── Data to process

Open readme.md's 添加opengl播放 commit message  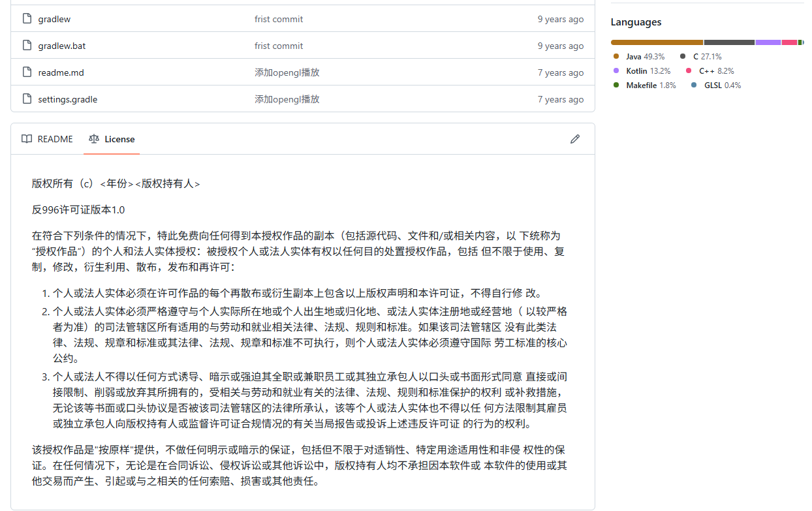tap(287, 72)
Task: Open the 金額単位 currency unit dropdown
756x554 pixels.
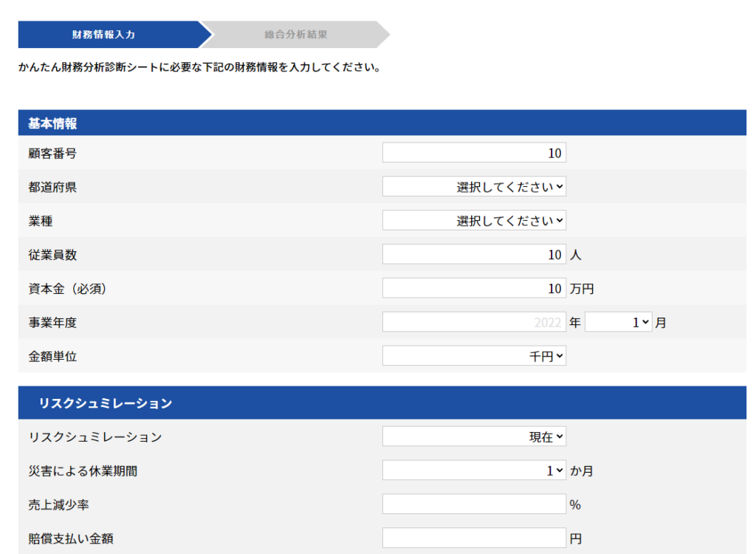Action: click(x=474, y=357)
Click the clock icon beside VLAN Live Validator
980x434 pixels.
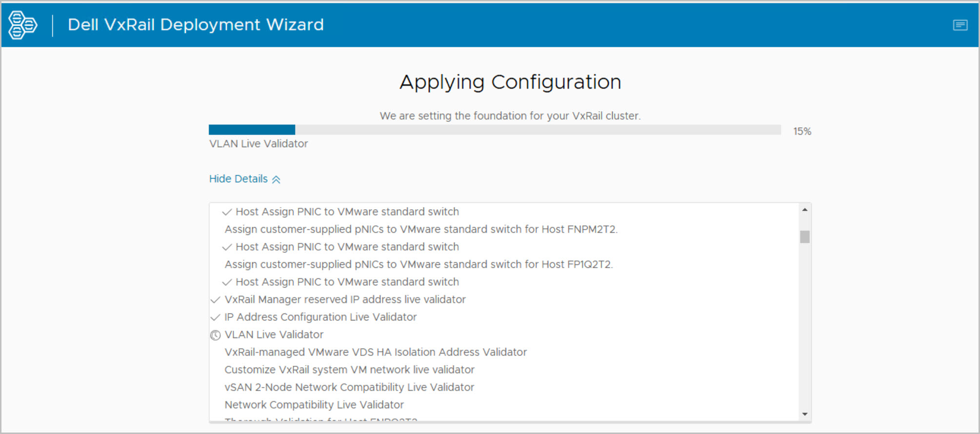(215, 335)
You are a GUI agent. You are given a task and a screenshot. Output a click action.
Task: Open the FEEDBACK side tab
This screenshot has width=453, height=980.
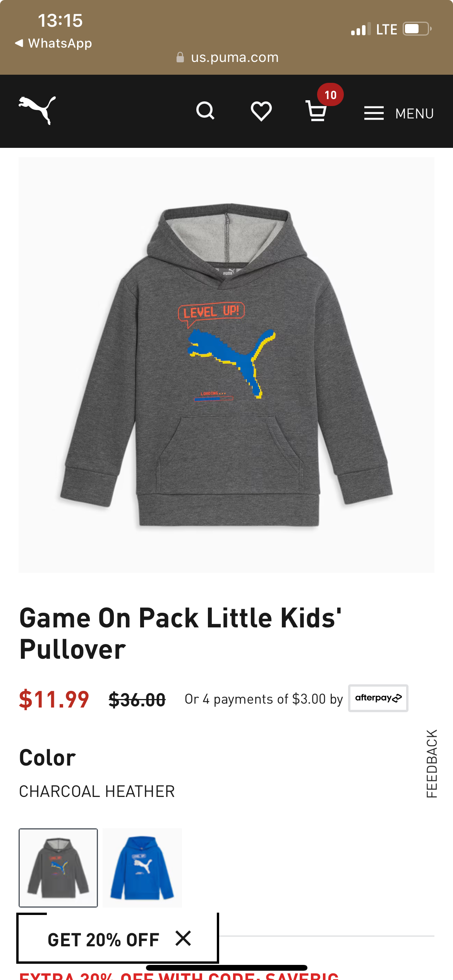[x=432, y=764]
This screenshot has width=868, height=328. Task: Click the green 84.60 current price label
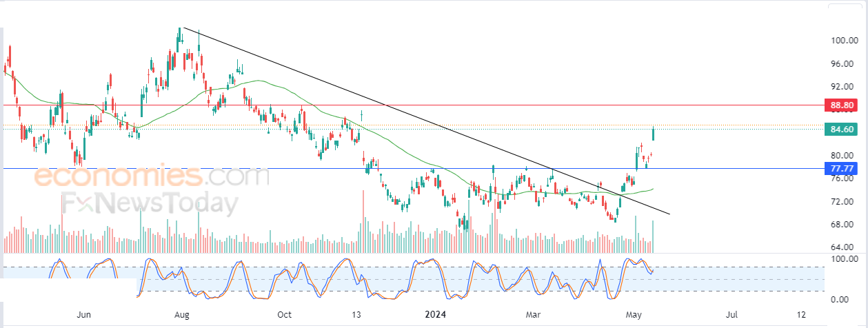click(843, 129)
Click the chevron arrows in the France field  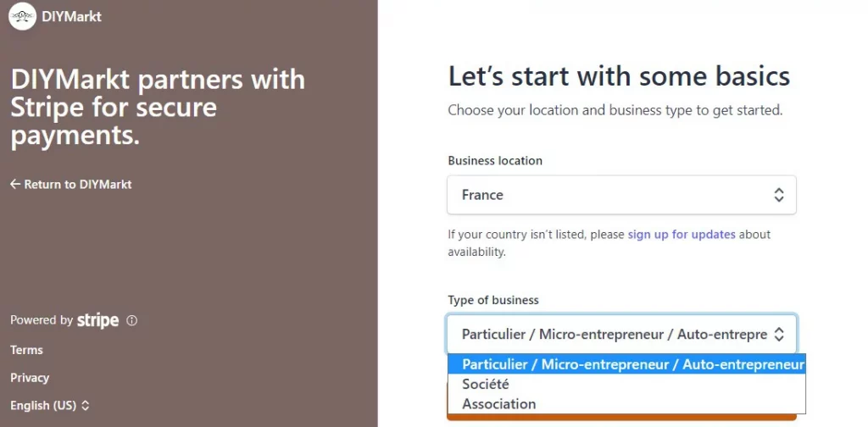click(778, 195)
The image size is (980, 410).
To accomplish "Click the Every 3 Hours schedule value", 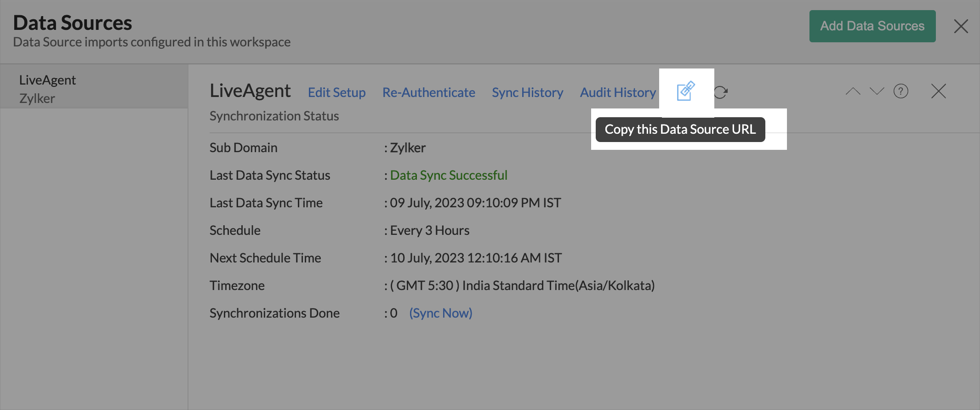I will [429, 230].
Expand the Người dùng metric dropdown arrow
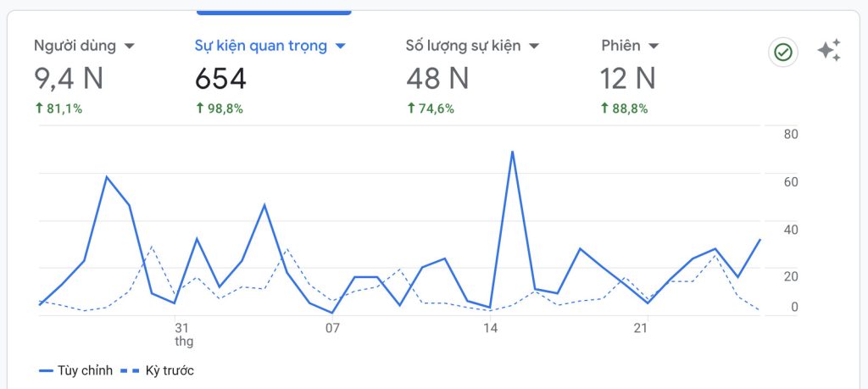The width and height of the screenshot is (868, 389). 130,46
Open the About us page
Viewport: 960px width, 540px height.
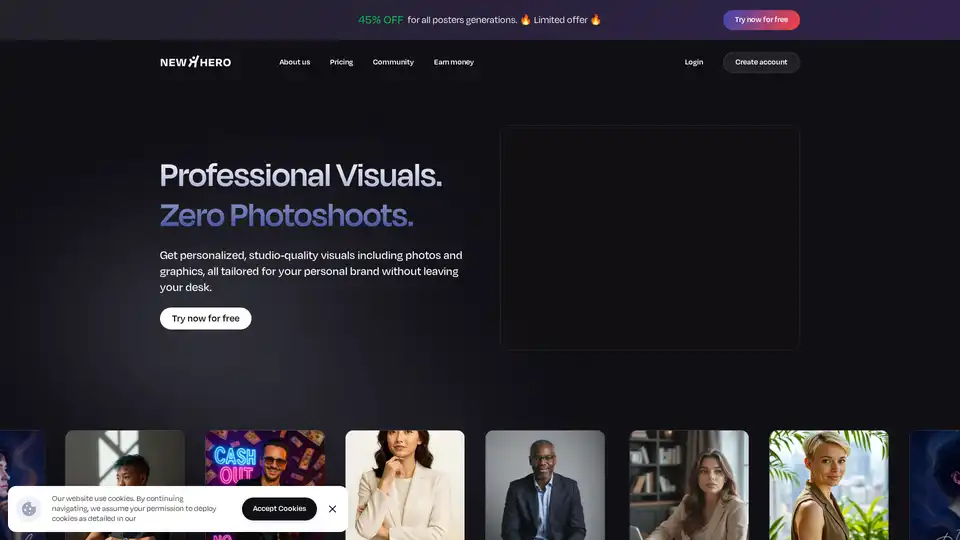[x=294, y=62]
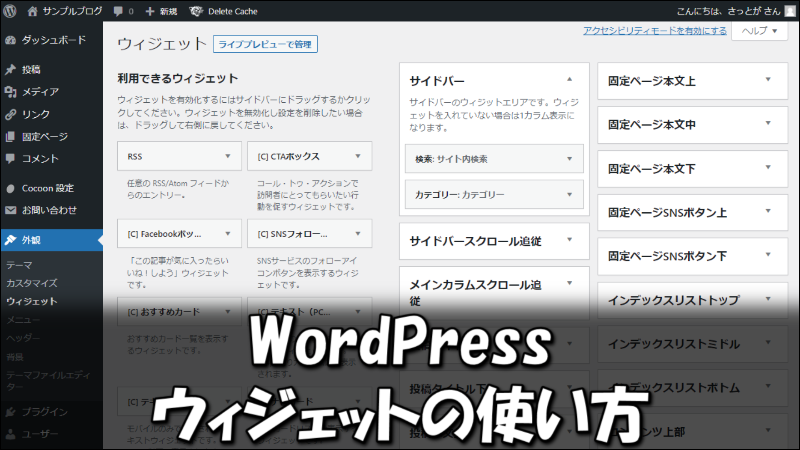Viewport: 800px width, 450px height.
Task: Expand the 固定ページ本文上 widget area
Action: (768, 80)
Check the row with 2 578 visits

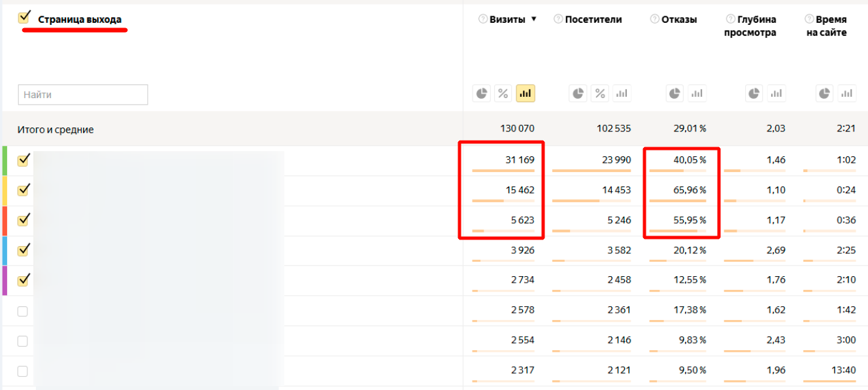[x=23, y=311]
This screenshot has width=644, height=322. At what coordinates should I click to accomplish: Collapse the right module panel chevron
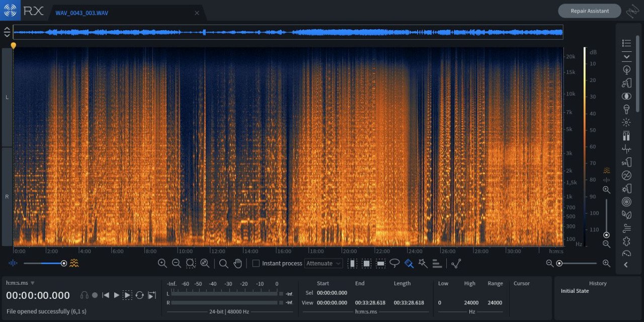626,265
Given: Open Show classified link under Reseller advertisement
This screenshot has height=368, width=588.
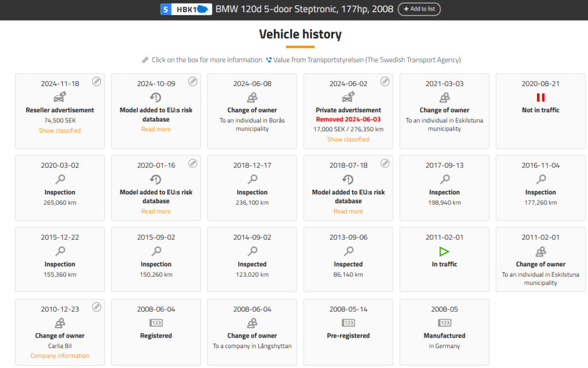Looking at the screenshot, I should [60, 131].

────

What is required
Pictures aside, return exactly the lines from the data above, starting at the line that has "Expand the Người dùng metric dropdown arrow" and ending at the line that has "Given: Open Show", both included.

Output below
Expand the Người dùng metric dropdown arrow
The width and height of the screenshot is (868, 389). 130,46
Open the About us page
Viewport: 960px width, 540px height.
[x=294, y=62]
Viewport: 800px width, 450px height.
Task: Expand the 固定ページ本文上 widget area
Action: (768, 80)
Check the row with 2 578 visits

[x=23, y=311]
This screenshot has width=644, height=322. At what coordinates should I click to accomplish: Collapse the right module panel chevron
626,265
Given: Open Show classified link under Reseller advertisement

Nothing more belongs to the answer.